#### [Textauszug]
-------------------------
Warum? Weswegen wird gegen diese bekannte Ausbeutung (junger) Anwälte nicht vorgegangen, ist es doch offensichtlich vom Gesetzgeber nicht gewollt? Ja weswegen schröpft der Staat selbst seine (Jung) Richter, die mit der bezahlten Arbeitszeit null hinkommen und Überstunden schieben müssen, um die jämmerliche Sparpolitik der letzten Jahrzehnte mit eigener Lebenszeit bezahlen zu müssen?
Und weswegen kommen mittelständische Kanzleien damit durch, nur marginal geringere Arbeitszeiten als GKs bei grotesk geringerer Entlohnung zu haben? Wer schreit denn bei 50K Bruttojahresgehalt „juhu“, wenn er nach jahrelanger Ausbildung mit 2 Staatsexamen 50+ Wochenarbeitsstunden leisten soll und mit einem „Ja Anwalt ist halt kein 9-5 Job“ abgespeist wird? Mit dem Wissen, dass man mehr als das doppelte bekommen könnte, wenn man einfach noch ein paar Stunden mehr macht?
Woher kommt es, dass man sich bei 60h die Woche noch stolz auf die Schulter klopft, denkt man habe ja was geleistet, ja förmlich mit dieser eher nicht erstrebenswerten „Leistung“ meint angeben zu müssen. Während die Familie einen nie zu Gesicht bekommt, man für Hobbies zu ausgelaugt ist und im Bürostuhl verfettet?
-------------------------
#### [Gegebene Daten]

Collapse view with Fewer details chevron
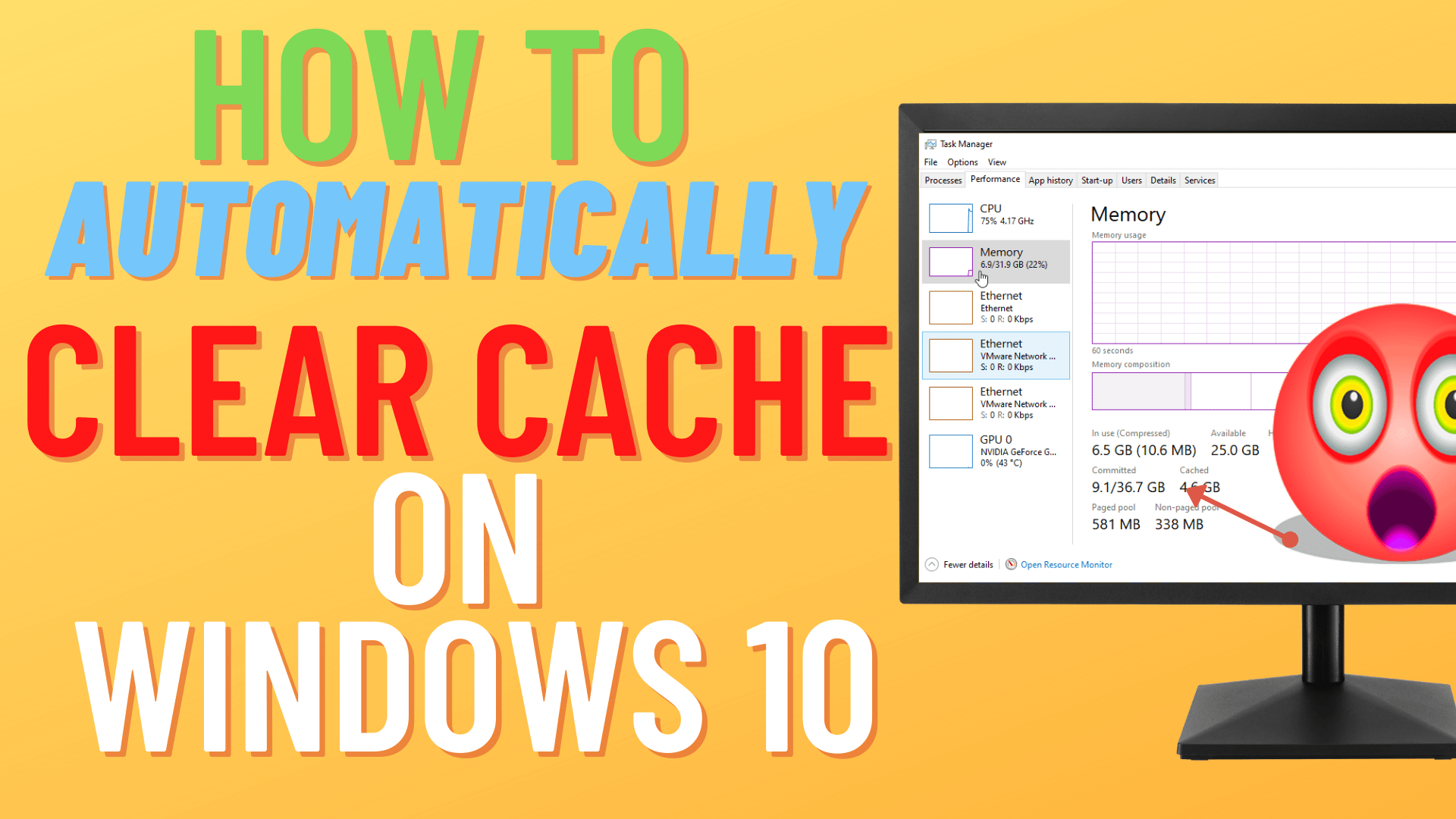Image resolution: width=1456 pixels, height=819 pixels. pos(932,564)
-------------------------
#### [Aufgabe]
Mit welchem Satz wird laut dem Textauszug jemand abgespeist, der nach zwei Staatsexamen 50+ Wochenarbeitsstunden leisten soll?

#### [Lösung]
„Ja Anwalt ist halt kein 9-5 Job“